START MATERIAL PROVIDED
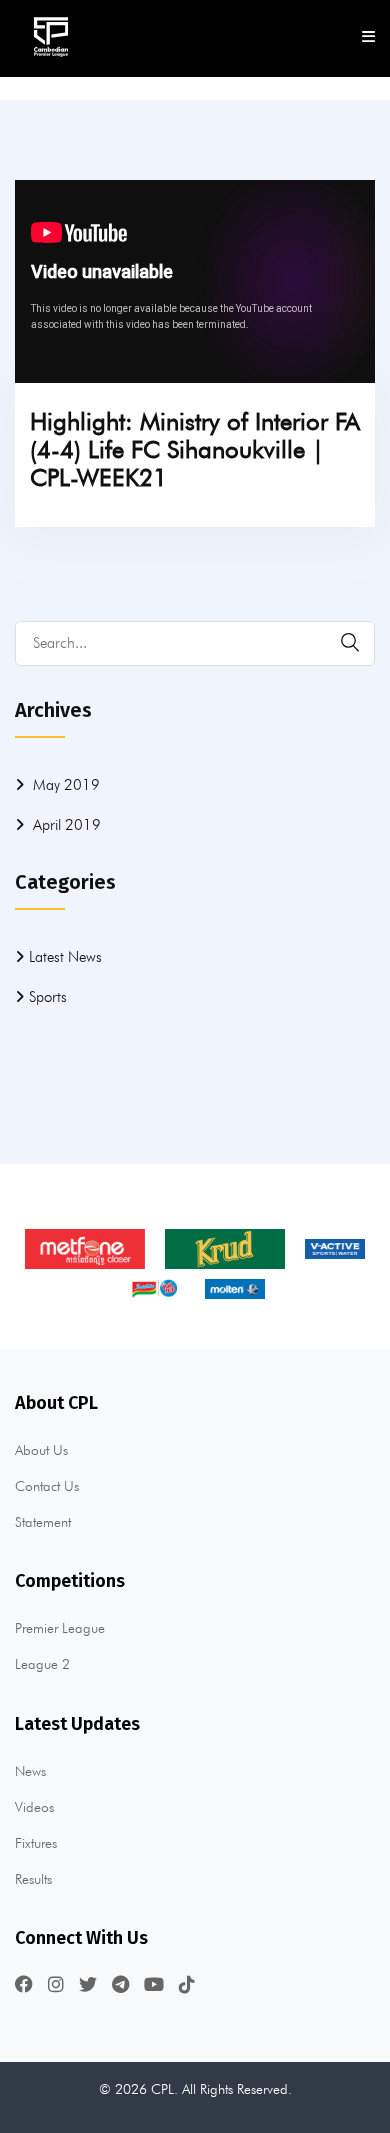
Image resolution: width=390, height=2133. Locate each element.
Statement (43, 1522)
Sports (48, 997)
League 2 (42, 1664)
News (30, 1771)
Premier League (60, 1628)
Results (33, 1879)
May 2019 (66, 785)
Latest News (65, 957)
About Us (41, 1450)
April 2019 (67, 825)
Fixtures (36, 1843)
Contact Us (47, 1486)
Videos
END MATERIAL PROVIDED
**EXERCISE REQUIREMENTS**
Give every entry again word for word; no images belong in the copy.

**RESPONSE AREA**
Image resolution: width=390, height=2133. Locate each element.
Statement (43, 1522)
Sports (48, 997)
League 2 (42, 1664)
News (30, 1771)
Premier League (60, 1628)
Results (33, 1879)
May 2019 (66, 785)
Latest News (65, 957)
About Us (41, 1450)
April 2019 (67, 825)
Fixtures (36, 1843)
Contact Us (47, 1486)
Videos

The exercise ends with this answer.